C'est une rencontre hautement importante qui s'est tenue, dimanche 9 juillet, à Asmara.
"Nous nous sommes mis d'accord pour la reprise du trafic aérien et naval, pour la circulation des personnes entre nos deux pays et la réouverture des ambassades", a déclaré Abiy Ahmed, à l'issue de discussions avec le président Issaias Afwerki.
L'avancée diplomatique était attendue mais a pris les observateurs de court : "Personne ne s'attendait à une rencontre au sommet aussi tôt. Les rumeurs ont commencé à circuler samedi sur les réseaux sociaux. Sur Twitter, la photo d'une banderole dans la capitale érythréenne sur laquelle était inscrite "bienvenue cher frère Abiy Ahmed" a alerté les observateurs. Une nouvelle confirmée ce matin lorsque le premier ministre éthiopien a atteri à Asmara. Si de nombreux Éthiopiens ont appris la nouvelle au réveil, de l'autre côté de la frontière c'était l'effervescence : des milliers d'Érythréens étaient présents dans les rues de la capitale pour accueillir le convoi d'Abiy Ahmed." raconte notre correspondante en Éthiopie Emeline Wuilbercq.
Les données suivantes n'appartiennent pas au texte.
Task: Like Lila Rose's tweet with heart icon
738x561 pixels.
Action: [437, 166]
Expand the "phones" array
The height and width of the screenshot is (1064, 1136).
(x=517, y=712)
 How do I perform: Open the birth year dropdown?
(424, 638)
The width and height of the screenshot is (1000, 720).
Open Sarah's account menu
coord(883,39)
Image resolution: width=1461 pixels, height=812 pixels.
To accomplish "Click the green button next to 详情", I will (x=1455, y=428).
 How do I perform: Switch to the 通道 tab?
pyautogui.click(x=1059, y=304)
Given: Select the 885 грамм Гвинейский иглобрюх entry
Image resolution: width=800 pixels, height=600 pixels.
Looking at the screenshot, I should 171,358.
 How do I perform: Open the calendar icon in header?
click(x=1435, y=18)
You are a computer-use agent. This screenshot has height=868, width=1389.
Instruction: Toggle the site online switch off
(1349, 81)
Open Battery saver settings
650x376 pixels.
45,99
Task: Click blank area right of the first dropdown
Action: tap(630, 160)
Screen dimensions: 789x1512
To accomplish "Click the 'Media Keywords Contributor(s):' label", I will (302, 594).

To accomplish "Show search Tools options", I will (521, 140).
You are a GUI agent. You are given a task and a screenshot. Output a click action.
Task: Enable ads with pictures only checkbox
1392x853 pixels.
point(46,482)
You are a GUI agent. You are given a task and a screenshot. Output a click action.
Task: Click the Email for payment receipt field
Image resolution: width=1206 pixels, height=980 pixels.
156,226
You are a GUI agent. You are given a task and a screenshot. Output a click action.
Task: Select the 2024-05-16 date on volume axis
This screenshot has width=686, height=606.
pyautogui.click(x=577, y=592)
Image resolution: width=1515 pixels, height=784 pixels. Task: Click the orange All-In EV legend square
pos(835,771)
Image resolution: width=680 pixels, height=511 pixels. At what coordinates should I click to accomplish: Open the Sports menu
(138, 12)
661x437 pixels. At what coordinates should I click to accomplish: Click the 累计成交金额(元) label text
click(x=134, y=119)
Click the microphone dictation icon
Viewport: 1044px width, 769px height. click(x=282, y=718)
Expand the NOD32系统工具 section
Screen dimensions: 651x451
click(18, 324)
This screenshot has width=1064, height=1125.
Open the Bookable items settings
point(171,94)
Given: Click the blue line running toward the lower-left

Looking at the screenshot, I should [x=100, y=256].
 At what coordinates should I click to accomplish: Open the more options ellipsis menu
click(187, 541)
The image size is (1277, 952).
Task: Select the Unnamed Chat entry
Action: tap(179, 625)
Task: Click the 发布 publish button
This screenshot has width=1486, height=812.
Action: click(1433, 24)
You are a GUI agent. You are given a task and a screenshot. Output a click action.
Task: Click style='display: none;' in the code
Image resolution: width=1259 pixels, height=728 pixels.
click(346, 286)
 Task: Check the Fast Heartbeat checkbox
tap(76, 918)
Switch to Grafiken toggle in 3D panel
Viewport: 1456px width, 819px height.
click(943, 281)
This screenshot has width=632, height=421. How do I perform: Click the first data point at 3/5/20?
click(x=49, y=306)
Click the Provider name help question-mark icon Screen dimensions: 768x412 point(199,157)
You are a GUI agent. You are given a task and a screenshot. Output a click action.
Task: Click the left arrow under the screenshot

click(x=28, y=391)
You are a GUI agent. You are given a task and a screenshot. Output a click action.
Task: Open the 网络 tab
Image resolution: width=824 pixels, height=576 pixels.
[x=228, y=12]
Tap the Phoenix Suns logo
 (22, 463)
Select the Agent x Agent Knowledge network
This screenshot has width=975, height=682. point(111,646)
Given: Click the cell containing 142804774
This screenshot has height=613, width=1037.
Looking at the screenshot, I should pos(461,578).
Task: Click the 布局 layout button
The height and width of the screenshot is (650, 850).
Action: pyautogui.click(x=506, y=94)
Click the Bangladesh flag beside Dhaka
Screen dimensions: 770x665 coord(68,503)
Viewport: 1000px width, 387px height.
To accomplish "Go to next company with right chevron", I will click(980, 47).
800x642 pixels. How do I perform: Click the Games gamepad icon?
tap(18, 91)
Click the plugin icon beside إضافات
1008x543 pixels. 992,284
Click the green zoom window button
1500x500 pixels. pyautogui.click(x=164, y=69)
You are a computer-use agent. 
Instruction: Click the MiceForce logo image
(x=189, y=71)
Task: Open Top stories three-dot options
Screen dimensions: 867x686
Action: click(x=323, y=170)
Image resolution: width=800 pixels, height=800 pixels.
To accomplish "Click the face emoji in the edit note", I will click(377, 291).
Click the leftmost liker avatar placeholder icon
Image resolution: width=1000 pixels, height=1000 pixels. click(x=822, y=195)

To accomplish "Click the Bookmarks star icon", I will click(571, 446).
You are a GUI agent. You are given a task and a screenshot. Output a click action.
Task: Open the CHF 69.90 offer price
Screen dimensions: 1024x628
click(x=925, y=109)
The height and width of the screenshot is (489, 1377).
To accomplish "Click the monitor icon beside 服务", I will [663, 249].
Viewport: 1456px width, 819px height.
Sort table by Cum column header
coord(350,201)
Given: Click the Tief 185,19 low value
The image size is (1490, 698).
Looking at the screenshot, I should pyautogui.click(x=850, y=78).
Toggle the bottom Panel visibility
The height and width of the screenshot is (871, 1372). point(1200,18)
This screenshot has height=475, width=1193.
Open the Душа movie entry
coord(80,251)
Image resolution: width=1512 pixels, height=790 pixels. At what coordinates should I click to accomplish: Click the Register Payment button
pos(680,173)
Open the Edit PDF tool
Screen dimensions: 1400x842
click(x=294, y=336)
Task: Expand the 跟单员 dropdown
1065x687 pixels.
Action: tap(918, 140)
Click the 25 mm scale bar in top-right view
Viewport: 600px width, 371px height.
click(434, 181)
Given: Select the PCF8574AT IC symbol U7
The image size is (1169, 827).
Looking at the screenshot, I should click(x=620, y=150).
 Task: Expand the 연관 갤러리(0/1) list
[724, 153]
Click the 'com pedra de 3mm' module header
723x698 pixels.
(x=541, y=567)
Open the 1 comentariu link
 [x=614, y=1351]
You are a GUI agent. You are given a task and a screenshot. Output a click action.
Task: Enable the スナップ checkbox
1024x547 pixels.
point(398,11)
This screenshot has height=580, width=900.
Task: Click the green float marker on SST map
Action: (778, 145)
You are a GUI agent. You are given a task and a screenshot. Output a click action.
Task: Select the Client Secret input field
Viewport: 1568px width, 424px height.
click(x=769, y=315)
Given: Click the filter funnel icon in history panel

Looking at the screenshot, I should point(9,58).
Les dirigeants des deux pays se prenant chaleureusement dans les bras à l'aéroport d'Asmara : une image encore inimaginable il y a quelques semaines. Car le conflit a des racines profondes : en 1961, le Front de libération de l'Érythrée lance une guerre d'indépendance qui durera 30 ans et débouchera sur la reconnaissance de l'État érythréen en 1993.
Avec cette indépendance, l'Ethiopie perd ainsi sa seule façade maritime. Les tensions restent vives entre les deux voisins, jusqu'à ce qu'éclate un nouveau litige, frontalier, en 1998. Il se cristallisera autour de la localité de Badme : avant que l'accord de paix d'Alger n'intervienne deux ans plus tard, les combats auront déjà fait quelque 80.000 morts. En 2002, une commission de l'ONU définit un nouveau tracé de la frontière et place Badme sous le giron d'Asmara. L'Éthiopie refuse et occupe les lieux, encore aujourd'hui.
Addis Abbeba s'est engagé à appliquer cet accord d'Alger le 6 juin dernier. Mais avec ce réchauffement diplomatique, viennent également des questions, notamment celle de la démilitarisation de la zone frontière qu'il faudra désormais trancher.